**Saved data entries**
******

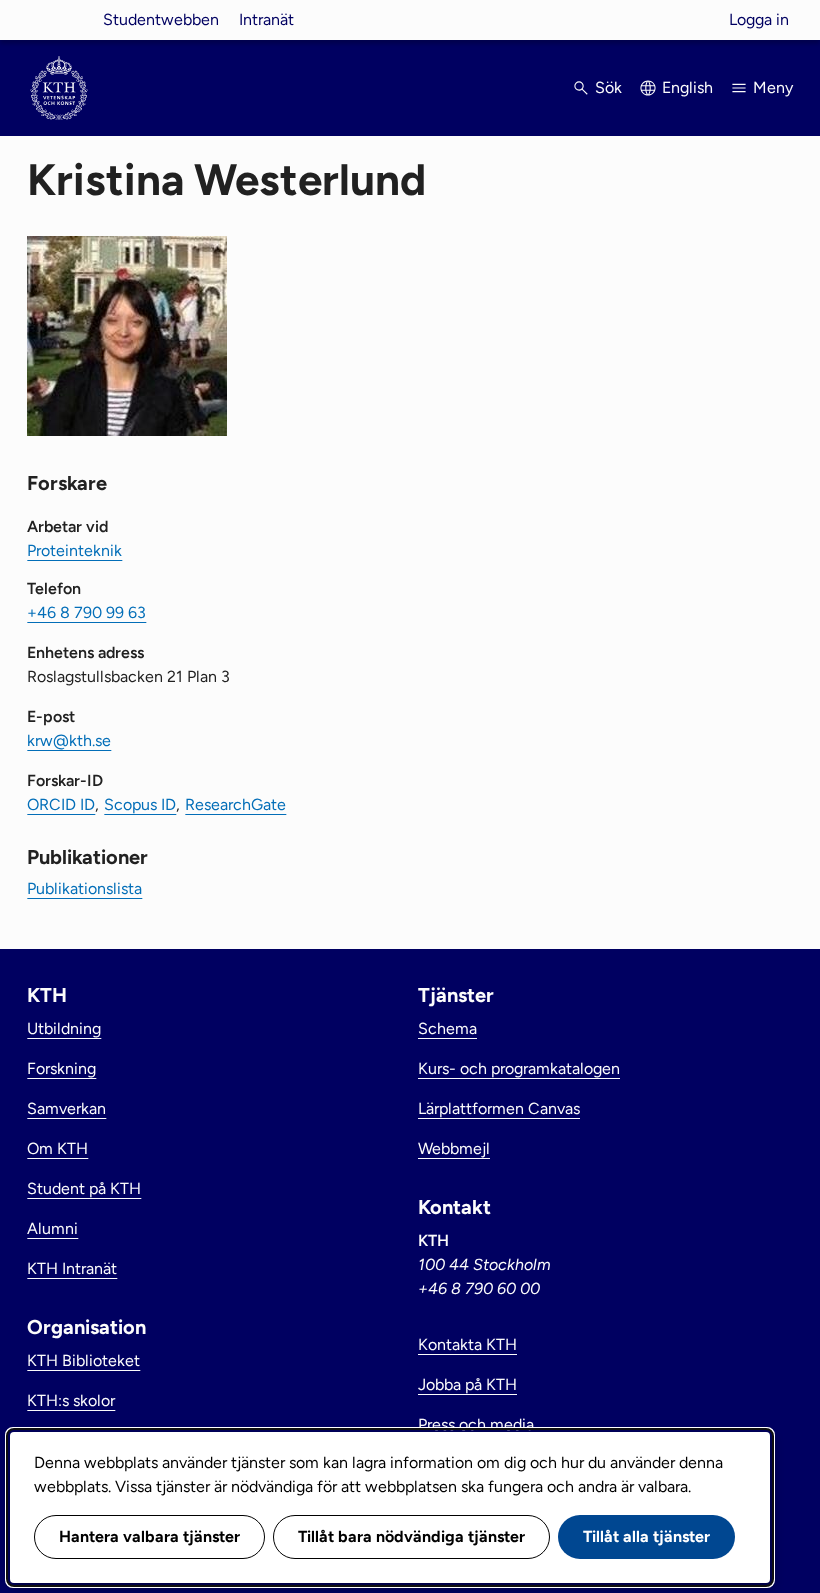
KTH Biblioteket (83, 1360)
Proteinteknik (74, 550)
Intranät (266, 19)
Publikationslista (84, 888)
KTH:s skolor (71, 1400)
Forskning (61, 1068)
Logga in (759, 19)
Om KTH (57, 1148)
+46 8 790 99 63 (86, 612)
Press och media (476, 1424)
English (687, 87)
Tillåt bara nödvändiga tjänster (411, 1536)
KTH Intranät (72, 1268)
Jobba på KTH (467, 1384)
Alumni (52, 1228)
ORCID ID (61, 804)
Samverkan (66, 1108)
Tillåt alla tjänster (646, 1536)
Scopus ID (140, 804)
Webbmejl (454, 1148)
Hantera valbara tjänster (149, 1536)
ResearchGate (235, 804)
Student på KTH (84, 1188)
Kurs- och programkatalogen (519, 1068)
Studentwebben (161, 19)
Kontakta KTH (467, 1344)
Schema (447, 1028)
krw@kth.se (69, 740)
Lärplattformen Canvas (499, 1108)
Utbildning (64, 1028)
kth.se (59, 19)
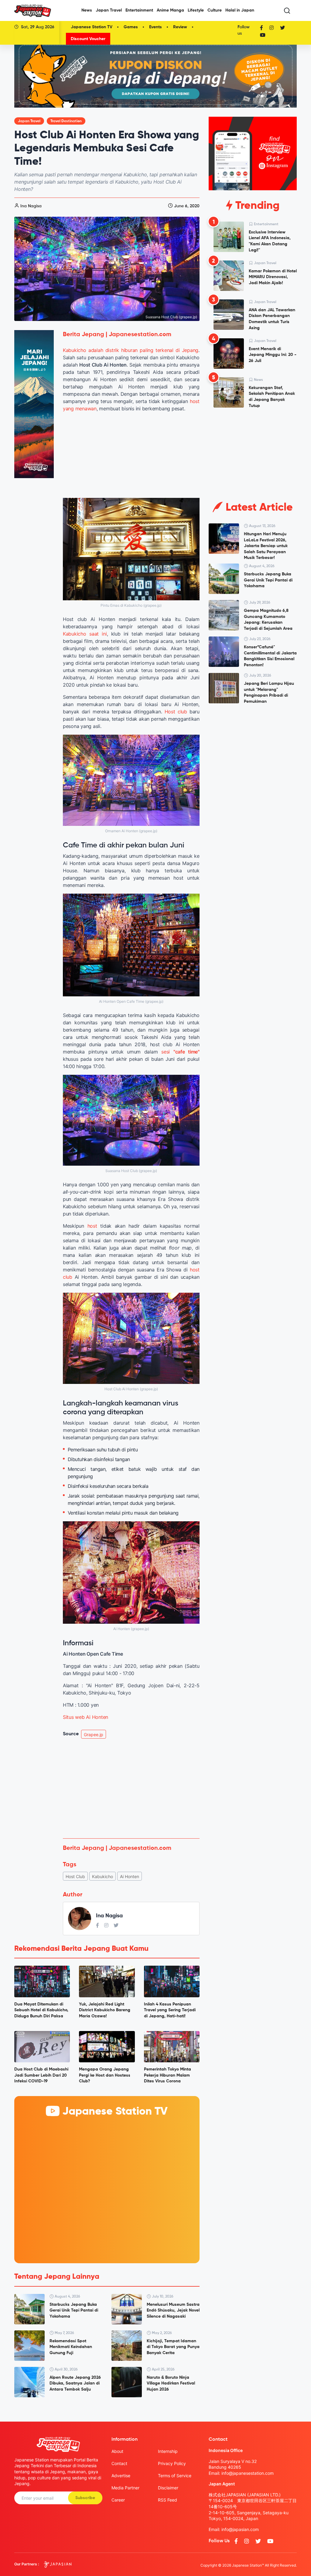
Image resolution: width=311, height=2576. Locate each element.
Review (180, 27)
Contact (119, 2463)
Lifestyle (196, 10)
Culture (214, 10)
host (92, 1226)
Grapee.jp (93, 1734)
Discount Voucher (88, 39)
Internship (168, 2451)
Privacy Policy (172, 2463)
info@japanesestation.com (247, 2473)
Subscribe (85, 2498)
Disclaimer (168, 2487)
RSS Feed (167, 2499)
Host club (176, 712)
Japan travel (29, 121)
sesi (180, 1052)
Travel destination (66, 121)
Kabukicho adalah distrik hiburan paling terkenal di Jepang (130, 350)
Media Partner (125, 2487)
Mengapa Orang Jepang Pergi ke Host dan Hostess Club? (104, 2075)
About (117, 2451)
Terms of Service (174, 2475)
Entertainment (139, 10)
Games (131, 27)
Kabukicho (102, 1876)
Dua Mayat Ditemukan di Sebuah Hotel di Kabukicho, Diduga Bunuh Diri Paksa (41, 2010)
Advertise (120, 2475)
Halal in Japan (239, 10)
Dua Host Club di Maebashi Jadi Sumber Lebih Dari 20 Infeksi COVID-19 (41, 2075)
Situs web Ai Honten (85, 1717)
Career (118, 2499)
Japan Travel (109, 10)
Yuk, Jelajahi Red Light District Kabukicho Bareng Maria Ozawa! (104, 2010)
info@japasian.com (240, 2529)
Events (155, 27)
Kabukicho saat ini (85, 634)
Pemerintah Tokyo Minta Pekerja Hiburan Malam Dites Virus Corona (167, 2075)
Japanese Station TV (91, 27)
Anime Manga (170, 10)
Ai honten (129, 1876)
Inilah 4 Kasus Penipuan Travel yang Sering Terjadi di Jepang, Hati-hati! (170, 2010)
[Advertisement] (131, 1788)
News (86, 10)
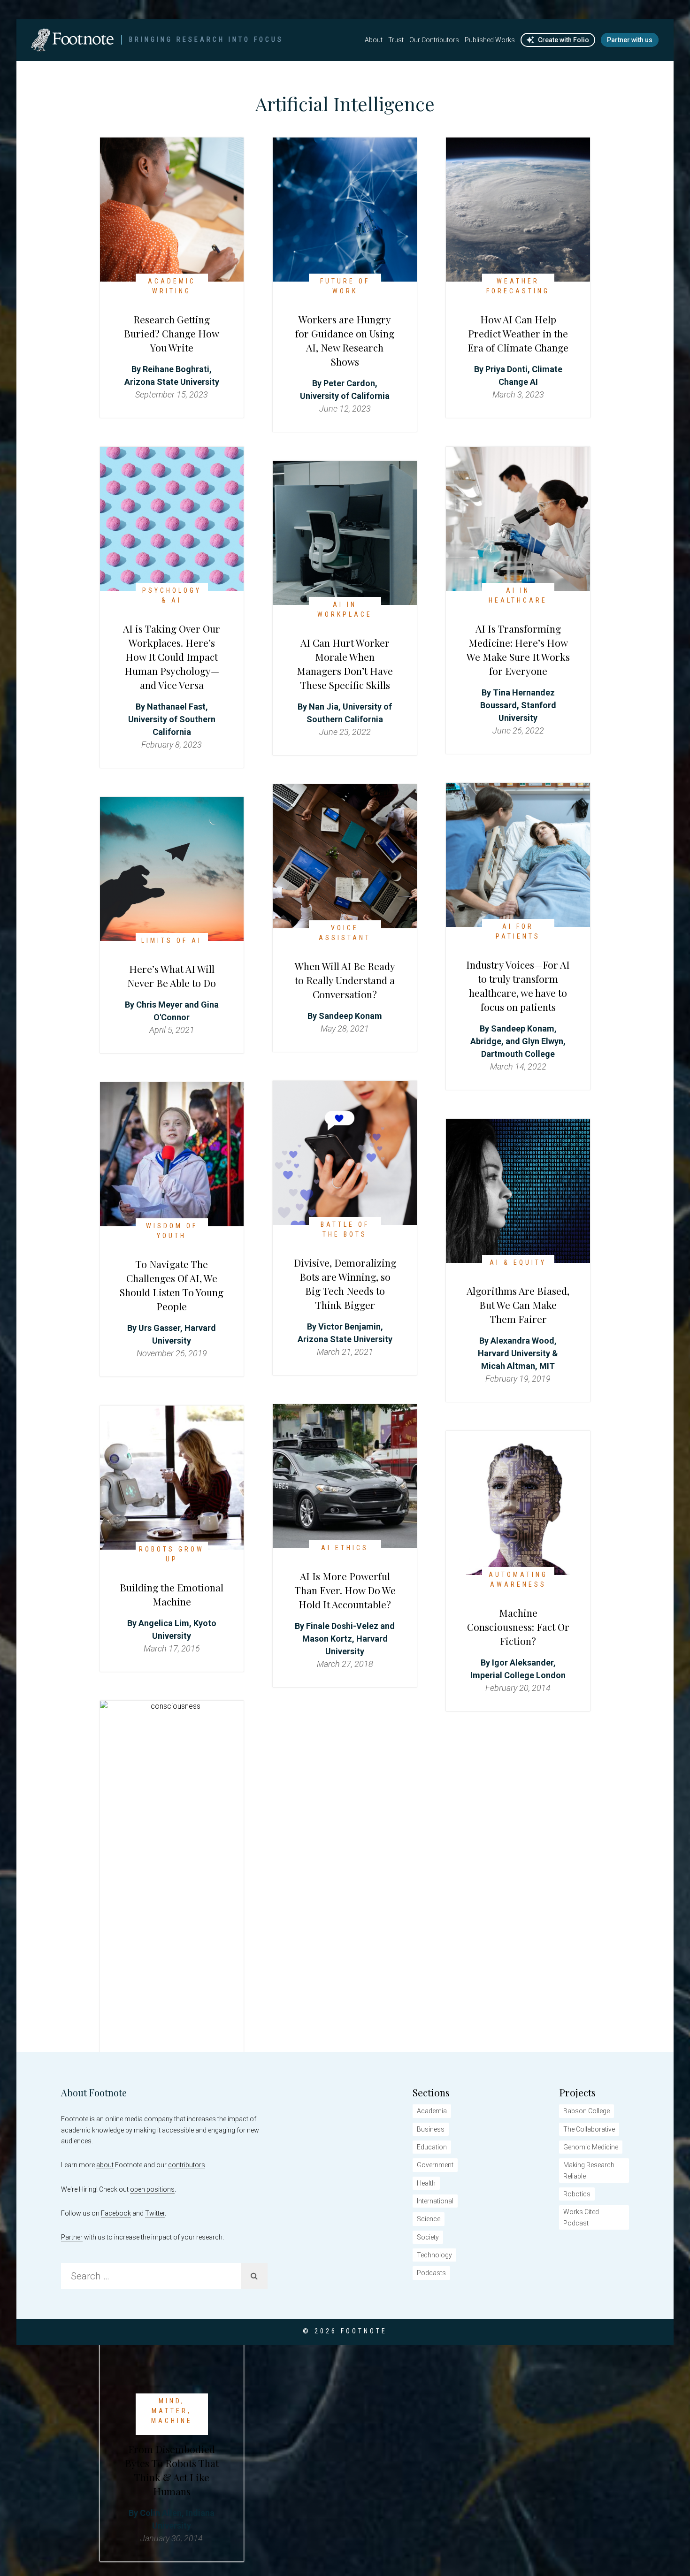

******

**Task to complete**
Go through the records and show every line with the string "Jepang" in it.

**Your solution**
Kabukicho adalah distrik hiburan paling terkenal di Jepang (130, 350)
Mengapa Orang Jepang Pergi ke Host dan Hostess Club? (104, 2075)
Inilah 4 Kasus Penipuan Travel yang Sering Terjadi di Jepang, Hati-hati! (170, 2010)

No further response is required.